(Saved entries)
......
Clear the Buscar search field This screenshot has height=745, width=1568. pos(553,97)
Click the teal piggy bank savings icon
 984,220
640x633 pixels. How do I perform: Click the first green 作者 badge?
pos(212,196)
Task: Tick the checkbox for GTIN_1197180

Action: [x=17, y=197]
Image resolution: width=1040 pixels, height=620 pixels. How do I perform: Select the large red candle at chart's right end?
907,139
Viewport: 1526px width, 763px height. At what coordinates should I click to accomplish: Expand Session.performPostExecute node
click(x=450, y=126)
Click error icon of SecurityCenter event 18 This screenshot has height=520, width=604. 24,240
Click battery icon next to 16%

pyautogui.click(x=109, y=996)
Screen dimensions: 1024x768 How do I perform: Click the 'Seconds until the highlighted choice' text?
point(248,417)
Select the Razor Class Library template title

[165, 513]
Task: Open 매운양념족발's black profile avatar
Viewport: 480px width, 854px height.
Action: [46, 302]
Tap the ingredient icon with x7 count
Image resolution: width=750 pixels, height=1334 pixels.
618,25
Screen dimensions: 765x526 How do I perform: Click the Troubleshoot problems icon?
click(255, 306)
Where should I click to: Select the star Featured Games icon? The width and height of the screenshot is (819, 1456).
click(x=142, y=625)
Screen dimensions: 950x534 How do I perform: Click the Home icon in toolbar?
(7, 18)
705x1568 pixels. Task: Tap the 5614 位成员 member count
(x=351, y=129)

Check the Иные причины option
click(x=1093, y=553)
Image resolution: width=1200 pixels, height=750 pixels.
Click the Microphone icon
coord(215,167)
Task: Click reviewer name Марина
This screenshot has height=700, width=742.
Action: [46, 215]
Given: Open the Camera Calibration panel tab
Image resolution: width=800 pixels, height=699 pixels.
......
### [REQUIREMENT]
From the records above, copy only the lines starting with the line that holds "640x633 pixels. How" and going on through the line that holds "Task: Click reviewer name Марина", exactly as written.

### [EXERCISE RESULT]
640x633 pixels. How do I perform: Click the first green 作者 badge?
pos(212,196)
Task: Tick the checkbox for GTIN_1197180

Action: [x=17, y=197]
Image resolution: width=1040 pixels, height=620 pixels. How do I perform: Select the large red candle at chart's right end?
907,139
Viewport: 1526px width, 763px height. At what coordinates should I click to accomplish: Expand Session.performPostExecute node
click(x=450, y=126)
Click error icon of SecurityCenter event 18 This screenshot has height=520, width=604. 24,240
Click battery icon next to 16%

pyautogui.click(x=109, y=996)
Screen dimensions: 1024x768 How do I perform: Click the 'Seconds until the highlighted choice' text?
point(248,417)
Select the Razor Class Library template title

[165, 513]
Task: Open 매운양념족발's black profile avatar
Viewport: 480px width, 854px height.
Action: [46, 302]
Tap the ingredient icon with x7 count
Image resolution: width=750 pixels, height=1334 pixels.
618,25
Screen dimensions: 765x526 How do I perform: Click the Troubleshoot problems icon?
click(255, 306)
Where should I click to: Select the star Featured Games icon? The width and height of the screenshot is (819, 1456).
click(x=142, y=625)
Screen dimensions: 950x534 How do I perform: Click the Home icon in toolbar?
(7, 18)
705x1568 pixels. Task: Tap the 5614 位成员 member count
(x=351, y=129)

Check the Иные причины option
click(x=1093, y=553)
Image resolution: width=1200 pixels, height=750 pixels.
Click the Microphone icon
coord(215,167)
Task: Click reviewer name Марина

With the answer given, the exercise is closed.